To Detect and Remove Outliers from the given Dataset.
Outlier is a data object that deviates significantly from the rest of the data objects and behaves in a different manner. They can be caused by measurement or execution errors. The analysis of outlier data is referred to as outlier analysis or outlier mining. The box plot is a useful graphical display for describing the behavior of the data in the middle as well as at the ends of the distributions. The box plot uses the median and the lower and upper quartiles (defined as the 25th and 75th percentiles). If the lower quartile is Q1 and the upper quartile is Q3, then the difference (Q3 - Q1) is called the interquartile range or IQ.

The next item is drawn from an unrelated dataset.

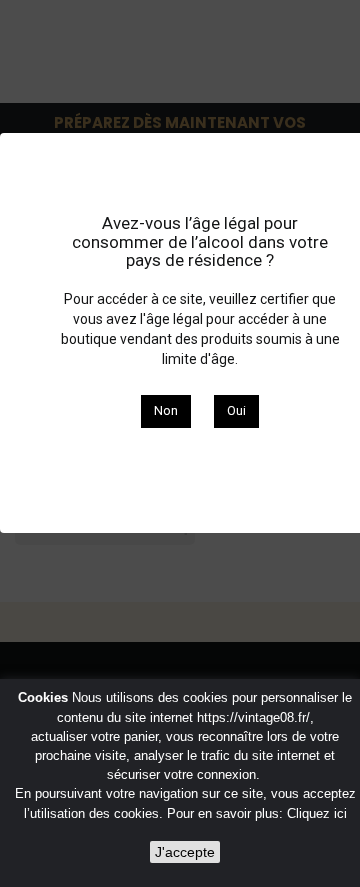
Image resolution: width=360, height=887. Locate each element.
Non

Step 1:- Import the required packages.
Step 2:- Read the csv file and convert them into Dataframe.
Step 3:- Use drop function to remove a column "Gender" from the Dataframe.

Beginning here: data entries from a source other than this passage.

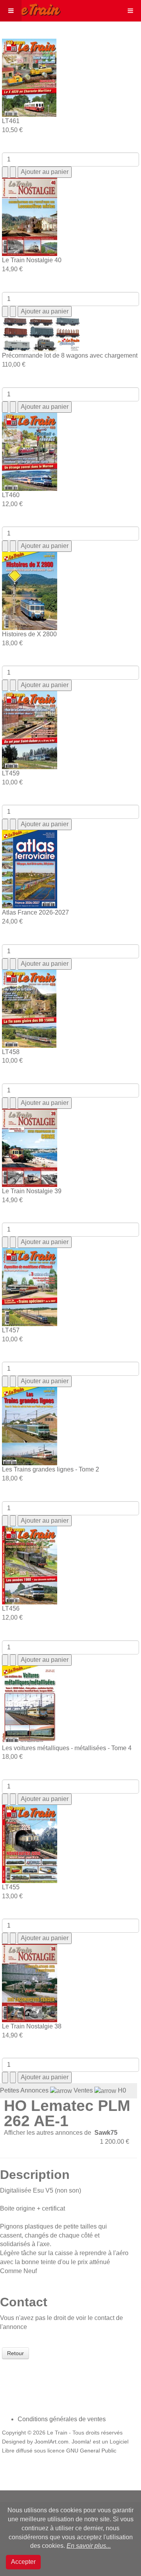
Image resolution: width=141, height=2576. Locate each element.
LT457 (11, 1330)
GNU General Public (91, 2451)
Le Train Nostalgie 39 (31, 1191)
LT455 (11, 1887)
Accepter (23, 2561)
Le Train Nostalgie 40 (31, 260)
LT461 (11, 121)
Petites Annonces (24, 2090)
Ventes (83, 2090)
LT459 (11, 773)
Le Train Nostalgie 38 (31, 2026)
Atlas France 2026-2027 (35, 912)
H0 (122, 2090)
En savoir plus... (89, 2545)
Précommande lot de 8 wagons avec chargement (69, 355)
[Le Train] (30, 8)
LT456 (11, 1608)
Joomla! (81, 2442)
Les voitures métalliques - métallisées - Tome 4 (67, 1748)
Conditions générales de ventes (62, 2419)
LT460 (11, 495)
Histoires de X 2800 (29, 634)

Step 4:- Apply Graphical Method "Box plot",which exhibits the Outliers.
Step 5:- Apply Z-score function defined in scipy library to detect the outliers.
Step 6:- Apply Statistical Method "Interquartile Range(IQR)" ,to remove the Outliers from the Dataset.
import pandas as pd
import numpy as np
df=pd.read_csv("weight.csv")
df
df.drop("Gender",axis=1,inplace=True)
df
df.boxplot()
from scipy import stats
z=np.abs(stats.zscore(df))
z
df1=df.copy()
df1=df1[(z<3).all(axis=1)]
df1
df1.boxplot()
df2=df.copy()
q1=df2.quantile(0.25)
q3=df2.quantile(0.75)
IQR=q3-q1
df2_new=df2[((df2>=q1-1.5*IQR)&(df2<=q3+1.5*IQR)).all(axis=1)]
df2_new.boxplot()
df2_new
The Outliers are detected and removed from the Dataset.